XML is a cheap DSL

What “cheap” means for XML as a DSL

  • Many interpret “cheap” as low setup cost, not computational efficiency.
  • XML is seen as a ready-made parser/AST with ubiquitous libraries, XPath/XSLT/XQuery tooling, and widespread platform support.
  • For custom DSLs that must run in many environments, reusing XML parsing and tooling is viewed as a major win versus inventing and porting a bespoke language.
  • Others argue the “cheapness” is illusory when you factor in schema design, tooling complexity, and team learning curve.

XML vs JSON/YAML and other formats

  • Strong camp: JSON “just works” for APIs and data interchange; simple types, maps naturally to in-memory structures, requires less boilerplate than XML+SAX/DOM/XSD.
  • Counterpoint: JSON’s lack of schema, comments, richer types, and streaming/query tools shifts complexity into ad hoc validation code.
  • YAML is widely used but heavily criticized as footgun-prone, underspecified, and hard to parse safely.
  • Several mention S-expressions, EDN, Lisp, or eDSLs in languages like Haskell/OCaml/Scala as cleaner foundations for DSLs.
  • Some propose constrained or profiled subsets of XML or JSON to avoid “kitchen sink” complexity.

Schemas, validation, and correctness

  • XML with XSD/RELAX NG/Schematron is praised for structural guarantees and catching typos/shape errors early.
  • Others note schema validation can’t express all business rules; domain logic still needs code-level validation.
  • JSON Schema and tools like Zod are seen as bringing some of this rigor to JSON, though usage is uneven.

Parsing complexity and performance

  • Multiple comments say fully correct XML parsing (DTD, entities, namespaces, security hardening) is non-trivial and often slow or memory-heavy, especially with DOM.
  • Streaming approaches (SAX, pull parsers, visibly pushdown automata) help but are harder to program against.
  • Some argue most DSLs are small enough that performance isn’t the bottleneck; others blame “it’s fast enough” thinking for modern latency bloat.

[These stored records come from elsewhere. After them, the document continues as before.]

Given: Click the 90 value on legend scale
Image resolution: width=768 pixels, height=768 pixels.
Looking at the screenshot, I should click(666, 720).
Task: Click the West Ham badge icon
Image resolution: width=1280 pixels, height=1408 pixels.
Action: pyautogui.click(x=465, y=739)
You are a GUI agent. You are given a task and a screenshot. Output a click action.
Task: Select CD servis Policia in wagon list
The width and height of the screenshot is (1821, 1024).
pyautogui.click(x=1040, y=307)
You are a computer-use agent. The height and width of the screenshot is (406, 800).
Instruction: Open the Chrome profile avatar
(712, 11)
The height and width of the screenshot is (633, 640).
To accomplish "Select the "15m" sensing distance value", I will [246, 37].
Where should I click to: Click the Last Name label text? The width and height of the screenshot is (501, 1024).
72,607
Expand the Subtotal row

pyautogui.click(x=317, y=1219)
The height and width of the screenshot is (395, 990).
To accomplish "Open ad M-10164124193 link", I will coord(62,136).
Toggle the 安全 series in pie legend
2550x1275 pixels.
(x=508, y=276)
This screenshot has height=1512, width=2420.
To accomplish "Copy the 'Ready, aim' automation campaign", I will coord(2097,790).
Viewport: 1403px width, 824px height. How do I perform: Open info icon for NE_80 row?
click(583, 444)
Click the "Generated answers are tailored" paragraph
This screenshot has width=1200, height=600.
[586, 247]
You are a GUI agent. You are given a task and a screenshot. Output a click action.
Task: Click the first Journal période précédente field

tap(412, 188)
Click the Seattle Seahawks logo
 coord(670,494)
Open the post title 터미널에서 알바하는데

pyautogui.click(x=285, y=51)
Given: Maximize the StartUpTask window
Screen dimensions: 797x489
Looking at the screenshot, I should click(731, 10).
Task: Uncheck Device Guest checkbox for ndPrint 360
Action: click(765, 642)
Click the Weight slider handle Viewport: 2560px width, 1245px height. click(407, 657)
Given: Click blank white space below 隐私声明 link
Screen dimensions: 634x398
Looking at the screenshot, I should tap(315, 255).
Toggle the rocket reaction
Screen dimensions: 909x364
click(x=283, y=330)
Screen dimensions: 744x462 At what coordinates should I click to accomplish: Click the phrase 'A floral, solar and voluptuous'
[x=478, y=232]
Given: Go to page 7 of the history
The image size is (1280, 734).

DSL ergonomics, debugging, and alternatives

  • Angle-bracket DSLs are often seen as noisy and hard to author/debug compared to command/argument syntaxes or embedded DSLs in general-purpose languages.
  • Debugging XML-based DSLs and XSLT/XQuery was widely described as painful; many teams eventually rewrote logic in Python/Java/etc.
  • There’s recurring concern about DSLs becoming full programming languages (Greenspun’s rule) and accumulating hidden complexity.
  • Nonetheless, several real systems (tax engines, payroll formulas, e-invoicing, enterprise integration) already encode logic in XML, showing the approach is practical if not pleasant.